# Working as a solicitor in Australia



## brenda24 (7 Jan 2009)

I am due to qualify as a solicitor in Spring 2009. I am looking for information on working as a solicitor in Australia particularly with regard to any minimum post qualification experience requirement or any manadatory conversion exams. The most I have been able to establish to date is that I would have to sit a constitutional law exam and that there are different rules of entry depending on which State one is based in.

Any help appreciated!

Brenda


----------



## Incamera (7 Jan 2009)

I take it you didn't look very hard.

http://www.lawlink.nsw.gov.au/lawlink/lpab/ll_lpab.nsf/pages/lpab_overseasprac

Enjoy!


----------



## David_Dublin (7 Jan 2009)

Seriously, I hope you dont get a research type job.


----------



## brenda24 (7 Jan 2009)

And I hope you don't always judge people so hastily David!

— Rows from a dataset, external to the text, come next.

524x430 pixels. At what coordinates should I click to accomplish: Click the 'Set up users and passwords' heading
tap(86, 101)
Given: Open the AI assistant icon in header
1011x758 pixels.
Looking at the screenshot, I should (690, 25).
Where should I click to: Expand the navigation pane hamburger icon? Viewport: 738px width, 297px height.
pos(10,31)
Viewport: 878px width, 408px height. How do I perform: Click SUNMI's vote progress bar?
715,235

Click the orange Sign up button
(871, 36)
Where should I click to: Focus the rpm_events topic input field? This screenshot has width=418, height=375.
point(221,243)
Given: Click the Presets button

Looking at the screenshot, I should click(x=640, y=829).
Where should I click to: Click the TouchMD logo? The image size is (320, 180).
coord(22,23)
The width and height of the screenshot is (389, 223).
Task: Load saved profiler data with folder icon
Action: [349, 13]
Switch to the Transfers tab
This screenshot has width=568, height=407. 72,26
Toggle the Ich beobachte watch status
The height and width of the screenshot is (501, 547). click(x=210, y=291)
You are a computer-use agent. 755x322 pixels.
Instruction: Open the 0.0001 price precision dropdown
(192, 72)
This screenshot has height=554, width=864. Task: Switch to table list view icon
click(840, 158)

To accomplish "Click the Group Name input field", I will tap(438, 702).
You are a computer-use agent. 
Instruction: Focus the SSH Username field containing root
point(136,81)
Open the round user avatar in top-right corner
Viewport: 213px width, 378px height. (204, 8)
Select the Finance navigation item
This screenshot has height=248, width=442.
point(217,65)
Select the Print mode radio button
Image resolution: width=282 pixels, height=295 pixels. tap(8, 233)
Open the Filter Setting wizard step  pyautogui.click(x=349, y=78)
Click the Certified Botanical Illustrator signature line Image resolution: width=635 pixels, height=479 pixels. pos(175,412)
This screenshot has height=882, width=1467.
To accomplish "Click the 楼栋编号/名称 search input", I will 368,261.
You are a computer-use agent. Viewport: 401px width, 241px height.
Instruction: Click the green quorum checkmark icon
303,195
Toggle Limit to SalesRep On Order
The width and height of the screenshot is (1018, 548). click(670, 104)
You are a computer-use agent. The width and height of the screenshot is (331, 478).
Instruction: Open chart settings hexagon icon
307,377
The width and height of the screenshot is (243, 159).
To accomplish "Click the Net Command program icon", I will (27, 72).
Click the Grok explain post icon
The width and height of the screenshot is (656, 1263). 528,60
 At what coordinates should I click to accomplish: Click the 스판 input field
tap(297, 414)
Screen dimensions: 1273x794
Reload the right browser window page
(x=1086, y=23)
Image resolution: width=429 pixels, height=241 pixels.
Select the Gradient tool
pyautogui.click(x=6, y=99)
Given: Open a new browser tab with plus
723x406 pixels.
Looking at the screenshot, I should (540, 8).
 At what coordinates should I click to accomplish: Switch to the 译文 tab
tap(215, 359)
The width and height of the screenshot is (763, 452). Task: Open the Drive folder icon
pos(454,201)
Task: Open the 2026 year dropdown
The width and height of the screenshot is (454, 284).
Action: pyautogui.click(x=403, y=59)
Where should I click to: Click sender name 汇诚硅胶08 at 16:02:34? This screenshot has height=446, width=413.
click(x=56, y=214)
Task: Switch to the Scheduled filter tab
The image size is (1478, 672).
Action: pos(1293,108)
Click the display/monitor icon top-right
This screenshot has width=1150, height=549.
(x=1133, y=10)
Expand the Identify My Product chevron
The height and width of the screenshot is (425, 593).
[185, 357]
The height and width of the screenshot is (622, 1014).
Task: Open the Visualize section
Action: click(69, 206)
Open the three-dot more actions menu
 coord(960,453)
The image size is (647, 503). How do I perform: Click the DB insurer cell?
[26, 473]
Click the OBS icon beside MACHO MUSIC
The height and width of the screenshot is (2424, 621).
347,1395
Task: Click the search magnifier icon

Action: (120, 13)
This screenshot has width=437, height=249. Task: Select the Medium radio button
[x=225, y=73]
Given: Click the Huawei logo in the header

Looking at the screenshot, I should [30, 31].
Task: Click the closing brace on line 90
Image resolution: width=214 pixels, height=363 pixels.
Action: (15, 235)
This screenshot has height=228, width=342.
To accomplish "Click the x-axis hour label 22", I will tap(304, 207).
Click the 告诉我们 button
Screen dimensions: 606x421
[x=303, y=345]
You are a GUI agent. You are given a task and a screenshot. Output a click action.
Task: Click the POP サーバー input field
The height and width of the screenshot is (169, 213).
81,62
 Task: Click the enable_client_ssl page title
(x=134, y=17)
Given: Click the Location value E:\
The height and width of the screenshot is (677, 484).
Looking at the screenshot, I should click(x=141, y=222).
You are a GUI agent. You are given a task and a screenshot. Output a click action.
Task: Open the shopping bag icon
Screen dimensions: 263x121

Cheers for the link Incamera.


----------



## gemineye (13 Jan 2009)

Hi Brenda,

Im in a similar position and Im just wondering did you get any further with this? Iv looked on that website and its all a bit confusing! 

Have you looked into visas yet?


----------



## GemimahJ (20 Jan 2009)

Hi there, I was just wondering did anyone have any info on how to qualify as a solicitor in either Canada, Australia or Dubai? I have completed an llb in Ireland and the Fe1s but had no luck in securing a traineeship for 2009, given the number of people in the same situation, I do not think the prospects are too good for 2010 or even 2011 seeing as the the applicants will probably have doubled. I would really appreciate any advice as I would really like to hit the ground running with this. Thanks!


----------



## kwhouse (21 Jan 2009)

brenda24 said:


> I am due to qualify as a solicitor in Spring 2009. I am looking for information on working as a solicitor in Australia particularly with regard to any minimum post qualification experience requirement or any manadatory conversion exams. The most I have been able to establish to date is that I would have to sit a constitutional law exam and that there are different rules of entry depending on which State one is based in.
> 
> Any help appreciated!
> 
> Brenda


 
Incase you dont have this
[broken link removed]

btw you will need a visa. A whv is no use to you as you cant study on it. If you qualify in 09 it is unlikely you will get sponsorship and "I believe" absolutely impossible that you will get permanent residency as you will need at least 3 years relivent full time work experience. Check the aus immi site to see what you need for visas.
Your one hope could be a whv and try to get in as an admin in a law office and try for sponsorship through them. I believe Aus is overrun with solicitors though.
Sorry if this is not helpful but please (everyone) remember the aus immigration laws are very strict expecially around permanent residency. If you are lucky to get sponsored also remember if you lose your job (and sponsored employees usually go first) you have 28 days to find an other sponsor or else you are out.


----------



## brenda24 (21 Jan 2009)

Thanks for the advice kwhouse. I'm not going to have my practising certificate until Spring 2010, that was a typo. I contacted the Australian Immigration Department a while ago and they were vague as to how much post qualification experience I'd require. They told me that my boyfriend who is a trainee accountant would need one year PQE so I was hoping worst case scenario it'd be something similar for me. I had thought about admin work but have already used my working holiday visa so that's out of the question. Back to the drawing board now I suppose!


----------



## kwhouse (21 Jan 2009)

brenda24 said:


> Thanks for the advice kwhouse. I'm not going to have my practising certificate until Spring 2010, that was a typo. I contacted the Australian Immigration Department a while ago and they were vague as to how much post qualification experience I'd require. They told me that my boyfriend who is a trainee accountant would need one year PQE so I was hoping worst case scenario it'd be something similar for me. I had thought about admin work but have already used my working holiday visa so that's out of the question. Back to the drawing board now I suppose!


 
Dont give up hope. If your boyfriend gets a visa quicker than you, you may be able to travel and work as a de facto spouse(I stress may be able to).
I would recomment this site as a very good place to ask questions
http://britishexpats.com/forum/forumdisplay.php?f=32


----------